* [What is asked] Present every line of the listing below as a numbered list, leaving out the blank lines.

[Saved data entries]
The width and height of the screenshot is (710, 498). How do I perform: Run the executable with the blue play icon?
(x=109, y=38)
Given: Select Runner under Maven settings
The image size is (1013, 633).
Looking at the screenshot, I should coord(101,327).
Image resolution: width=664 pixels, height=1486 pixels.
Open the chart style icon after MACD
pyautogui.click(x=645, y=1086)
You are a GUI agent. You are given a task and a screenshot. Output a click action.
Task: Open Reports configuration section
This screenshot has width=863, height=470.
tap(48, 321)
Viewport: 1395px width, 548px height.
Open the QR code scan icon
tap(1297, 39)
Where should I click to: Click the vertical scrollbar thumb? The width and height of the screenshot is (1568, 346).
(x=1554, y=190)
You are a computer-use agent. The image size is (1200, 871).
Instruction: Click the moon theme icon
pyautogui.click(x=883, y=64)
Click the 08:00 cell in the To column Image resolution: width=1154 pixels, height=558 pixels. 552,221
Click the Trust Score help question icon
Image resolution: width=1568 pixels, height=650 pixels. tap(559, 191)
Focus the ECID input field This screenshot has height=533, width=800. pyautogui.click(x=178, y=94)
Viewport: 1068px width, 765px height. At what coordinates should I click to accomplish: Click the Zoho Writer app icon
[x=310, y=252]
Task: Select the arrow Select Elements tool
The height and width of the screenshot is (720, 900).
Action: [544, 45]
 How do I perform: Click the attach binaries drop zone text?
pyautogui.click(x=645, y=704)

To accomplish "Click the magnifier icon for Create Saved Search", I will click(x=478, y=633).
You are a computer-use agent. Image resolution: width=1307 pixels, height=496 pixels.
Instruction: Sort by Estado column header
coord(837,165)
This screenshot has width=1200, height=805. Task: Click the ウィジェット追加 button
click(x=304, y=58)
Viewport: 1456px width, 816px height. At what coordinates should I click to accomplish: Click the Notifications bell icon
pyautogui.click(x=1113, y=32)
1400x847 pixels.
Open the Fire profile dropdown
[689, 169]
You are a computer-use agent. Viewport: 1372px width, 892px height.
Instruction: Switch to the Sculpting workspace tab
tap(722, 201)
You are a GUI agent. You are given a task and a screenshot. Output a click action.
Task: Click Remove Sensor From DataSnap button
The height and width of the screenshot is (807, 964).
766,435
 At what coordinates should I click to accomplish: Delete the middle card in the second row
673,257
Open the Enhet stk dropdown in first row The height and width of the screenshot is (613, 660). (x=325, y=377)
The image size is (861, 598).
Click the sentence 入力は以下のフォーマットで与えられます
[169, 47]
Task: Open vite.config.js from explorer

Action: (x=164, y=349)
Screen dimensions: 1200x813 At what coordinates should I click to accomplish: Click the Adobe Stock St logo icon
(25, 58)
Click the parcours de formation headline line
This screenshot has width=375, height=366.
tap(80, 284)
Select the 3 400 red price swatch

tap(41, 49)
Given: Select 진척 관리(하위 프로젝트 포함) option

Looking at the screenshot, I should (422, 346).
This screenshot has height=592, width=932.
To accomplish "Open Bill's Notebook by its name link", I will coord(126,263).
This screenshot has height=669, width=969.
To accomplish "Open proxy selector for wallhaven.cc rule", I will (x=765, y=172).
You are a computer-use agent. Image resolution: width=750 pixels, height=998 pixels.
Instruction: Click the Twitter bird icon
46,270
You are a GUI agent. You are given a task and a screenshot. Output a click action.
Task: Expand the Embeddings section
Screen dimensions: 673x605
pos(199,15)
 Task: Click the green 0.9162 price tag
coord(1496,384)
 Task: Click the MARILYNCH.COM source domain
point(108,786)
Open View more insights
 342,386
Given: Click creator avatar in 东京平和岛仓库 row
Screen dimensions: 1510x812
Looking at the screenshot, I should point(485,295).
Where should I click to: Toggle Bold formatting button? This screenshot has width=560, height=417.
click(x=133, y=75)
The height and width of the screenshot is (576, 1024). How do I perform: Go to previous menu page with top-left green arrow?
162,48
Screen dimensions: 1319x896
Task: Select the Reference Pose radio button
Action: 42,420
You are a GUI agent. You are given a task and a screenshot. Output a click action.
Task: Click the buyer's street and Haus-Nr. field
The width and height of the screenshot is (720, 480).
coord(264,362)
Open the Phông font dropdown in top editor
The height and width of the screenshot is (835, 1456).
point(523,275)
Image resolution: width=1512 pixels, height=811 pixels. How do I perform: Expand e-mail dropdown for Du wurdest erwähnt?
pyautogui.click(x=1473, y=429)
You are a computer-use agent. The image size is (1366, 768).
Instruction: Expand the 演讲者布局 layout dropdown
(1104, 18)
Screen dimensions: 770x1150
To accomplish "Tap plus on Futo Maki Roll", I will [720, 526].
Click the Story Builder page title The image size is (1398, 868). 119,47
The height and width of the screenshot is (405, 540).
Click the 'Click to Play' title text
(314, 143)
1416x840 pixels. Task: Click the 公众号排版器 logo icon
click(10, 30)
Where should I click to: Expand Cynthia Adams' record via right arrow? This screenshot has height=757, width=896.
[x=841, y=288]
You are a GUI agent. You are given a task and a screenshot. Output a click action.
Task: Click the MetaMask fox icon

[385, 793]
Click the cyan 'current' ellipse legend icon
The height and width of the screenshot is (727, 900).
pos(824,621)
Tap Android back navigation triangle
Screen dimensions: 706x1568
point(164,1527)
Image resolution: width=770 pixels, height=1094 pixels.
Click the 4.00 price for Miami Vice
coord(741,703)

* [Answer to this exercise]
1. The width and height of the screenshot is (710, 498). How do I perform: Run the executable with the blue play icon?
2. (x=109, y=38)
3. Given: Select Runner under Maven settings
4. The image size is (1013, 633).
5. Looking at the screenshot, I should coord(101,327).
6. Image resolution: width=664 pixels, height=1486 pixels.
7. Open the chart style icon after MACD
8. pyautogui.click(x=645, y=1086)
9. You are a GUI agent. You are given a task and a screenshot. Output a click action.
10. Task: Open Reports configuration section
11. This screenshot has width=863, height=470.
12. tap(48, 321)
13. Viewport: 1395px width, 548px height.
14. Open the QR code scan icon
15. tap(1297, 39)
16. Where should I click to: Click the vertical scrollbar thumb? The width and height of the screenshot is (1568, 346).
17. (x=1554, y=190)
18. You are a computer-use agent. The image size is (1200, 871).
19. Instruction: Click the moon theme icon
20. pyautogui.click(x=883, y=64)
21. Click the 08:00 cell in the To column Image resolution: width=1154 pixels, height=558 pixels. 552,221
22. Click the Trust Score help question icon
23. Image resolution: width=1568 pixels, height=650 pixels. tap(559, 191)
24. Focus the ECID input field This screenshot has height=533, width=800. pyautogui.click(x=178, y=94)
25. Viewport: 1068px width, 765px height. At what coordinates should I click to accomplish: Click the Zoho Writer app icon
26. [x=310, y=252]
27. Task: Select the arrow Select Elements tool
28. The height and width of the screenshot is (720, 900).
29. Action: [544, 45]
30.  How do I perform: Click the attach binaries drop zone text?
31. pyautogui.click(x=645, y=704)
32. To accomplish "Click the magnifier icon for Create Saved Search", I will click(x=478, y=633).
33. You are a computer-use agent. Image resolution: width=1307 pixels, height=496 pixels.
34. Instruction: Sort by Estado column header
35. coord(837,165)
36. This screenshot has width=1200, height=805. Task: Click the ウィジェット追加 button
37. click(x=304, y=58)
38. Viewport: 1456px width, 816px height. At what coordinates should I click to accomplish: Click the Notifications bell icon
39. pyautogui.click(x=1113, y=32)
40. 1400x847 pixels.
41. Open the Fire profile dropdown
42. [689, 169]
43. You are a computer-use agent. Viewport: 1372px width, 892px height.
44. Instruction: Switch to the Sculpting workspace tab
45. tap(722, 201)
46. You are a GUI agent. You are given a task and a screenshot. Output a click action.
47. Task: Click Remove Sensor From DataSnap button
48. The height and width of the screenshot is (807, 964).
49. 766,435
50.  At what coordinates should I click to accomplish: Delete the middle card in the second row
51. 673,257
52. Open the Enhet stk dropdown in first row The height and width of the screenshot is (613, 660). (x=325, y=377)
53. The image size is (861, 598).
54. Click the sentence 入力は以下のフォーマットで与えられます
55. [169, 47]
56. Task: Open vite.config.js from explorer
57. Action: (x=164, y=349)
58. Screen dimensions: 1200x813 At what coordinates should I click to accomplish: Click the Adobe Stock St logo icon
59. (25, 58)
60. Click the parcours de formation headline line
61. This screenshot has width=375, height=366.
62. tap(80, 284)
63. Select the 3 400 red price swatch
64. tap(41, 49)
65. Given: Select 진척 관리(하위 프로젝트 포함) option
66. Looking at the screenshot, I should (422, 346).
67. This screenshot has height=592, width=932.
68. To accomplish "Open Bill's Notebook by its name link", I will coord(126,263).
69. This screenshot has height=669, width=969.
70. To accomplish "Open proxy selector for wallhaven.cc rule", I will (x=765, y=172).
71. You are a computer-use agent. Image resolution: width=750 pixels, height=998 pixels.
72. Instruction: Click the Twitter bird icon
73. 46,270
74. You are a GUI agent. You are given a task and a screenshot. Output a click action.
75. Task: Expand the Embeddings section
76. Screen dimensions: 673x605
77. pos(199,15)
78.  Task: Click the green 0.9162 price tag
79. coord(1496,384)
80.  Task: Click the MARILYNCH.COM source domain
81. point(108,786)
82. Open View more insights
83.  342,386
84. Given: Click creator avatar in 东京平和岛仓库 row
85. Screen dimensions: 1510x812
86. Looking at the screenshot, I should point(485,295).
87. Where should I click to: Toggle Bold formatting button? This screenshot has width=560, height=417.
88. click(x=133, y=75)
89. The height and width of the screenshot is (576, 1024). How do I perform: Go to previous menu page with top-left green arrow?
90. 162,48
91. Screen dimensions: 1319x896
92. Task: Select the Reference Pose radio button
93. Action: 42,420
94. You are a GUI agent. You are given a task and a screenshot. Output a click action.
95. Task: Click the buyer's street and Haus-Nr. field
96. The width and height of the screenshot is (720, 480).
97. coord(264,362)
98. Open the Phông font dropdown in top editor
99. The height and width of the screenshot is (835, 1456).
100. point(523,275)
101. Image resolution: width=1512 pixels, height=811 pixels. How do I perform: Expand e-mail dropdown for Du wurdest erwähnt?
102. pyautogui.click(x=1473, y=429)
103. You are a computer-use agent. The image size is (1366, 768).
104. Instruction: Expand the 演讲者布局 layout dropdown
105. (1104, 18)
106. Screen dimensions: 770x1150
107. To accomplish "Tap plus on Futo Maki Roll", I will [720, 526].
108. Click the Story Builder page title The image size is (1398, 868). 119,47
109. The height and width of the screenshot is (405, 540).
110. Click the 'Click to Play' title text
111. (314, 143)
112. 1416x840 pixels. Task: Click the 公众号排版器 logo icon
113. click(10, 30)
114. Where should I click to: Expand Cynthia Adams' record via right arrow? This screenshot has height=757, width=896.
115. [x=841, y=288]
116. You are a GUI agent. You are given a task and a screenshot. Output a click action.
117. Task: Click the MetaMask fox icon
118. [385, 793]
119. Click the cyan 'current' ellipse legend icon
120. The height and width of the screenshot is (727, 900).
121. pos(824,621)
122. Tap Android back navigation triangle
123. Screen dimensions: 706x1568
124. point(164,1527)
125. Image resolution: width=770 pixels, height=1094 pixels.
126. Click the 4.00 price for Miami Vice
127. coord(741,703)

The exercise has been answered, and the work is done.